Excision of a Ds-like maize transposable element (AcΔ) in a transient assay in Petunia is enhanced by a truncated coding region of the transposable element Ac

Abstract

The excision of a Ds-like transposable element (AcΔ) is mediated in trans by the transposable element Ac or its derivatives in Petunia protoplasts cotransfected with two plasmid DNAs. Excision restores the activity of the β-glucuronidase (GUS) gene that is otherwise shut off by the presence of AcΔ in its leader sequence. A transient expression assay (histochemical test) is used to detect the β-glucuronidase activity at the protoplast level. The number of blue-stained protoplasts is a measure of the excision frequency. With AcΔ alone a near-zero background of GUS activity is detected, which is weakly enhanced by the presence, in trans, of either the wild-type Ac or the coding region (ORF_a) transcribed from the 2′ promoter of Agrobacterium tumefaciens TR-DNA. A strong enhancement is observed when a truncated Ac coding region, also under the control of the 2′ promoter, is supplied in trans.

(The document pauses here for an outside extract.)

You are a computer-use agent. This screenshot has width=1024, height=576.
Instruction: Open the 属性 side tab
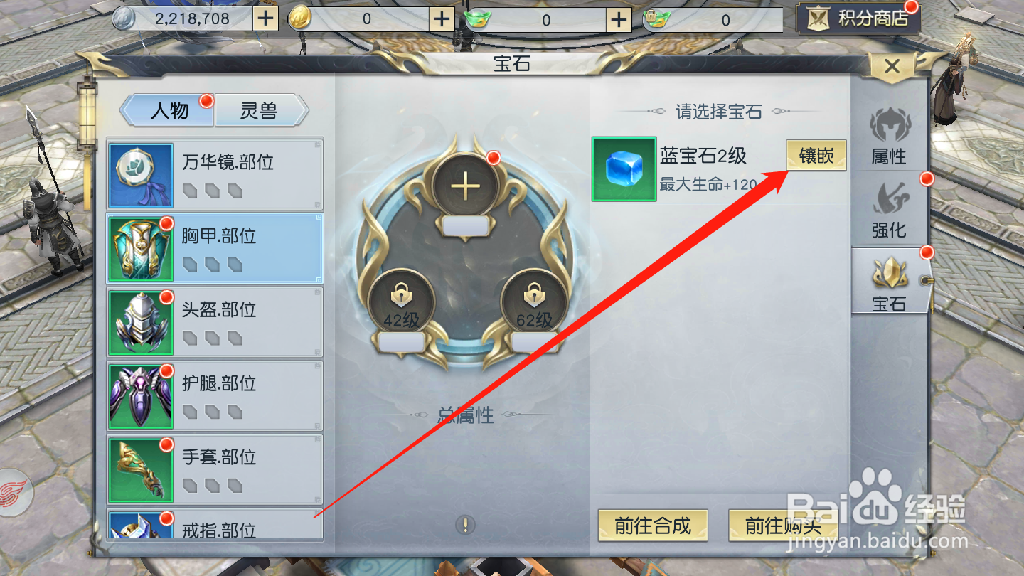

The truncated version has ATG₁₀ at codon 103 in frame with ORF_a and is preceded by 7 out-of-frame ATGs. The assay is quick and well suited for detection of excision frequencies above the value obtained with the wild-type Ac. The presence of empty donor sites following excision can be demonstrated by PCR amplification and direct sequencing of the appropriate DNA fragment.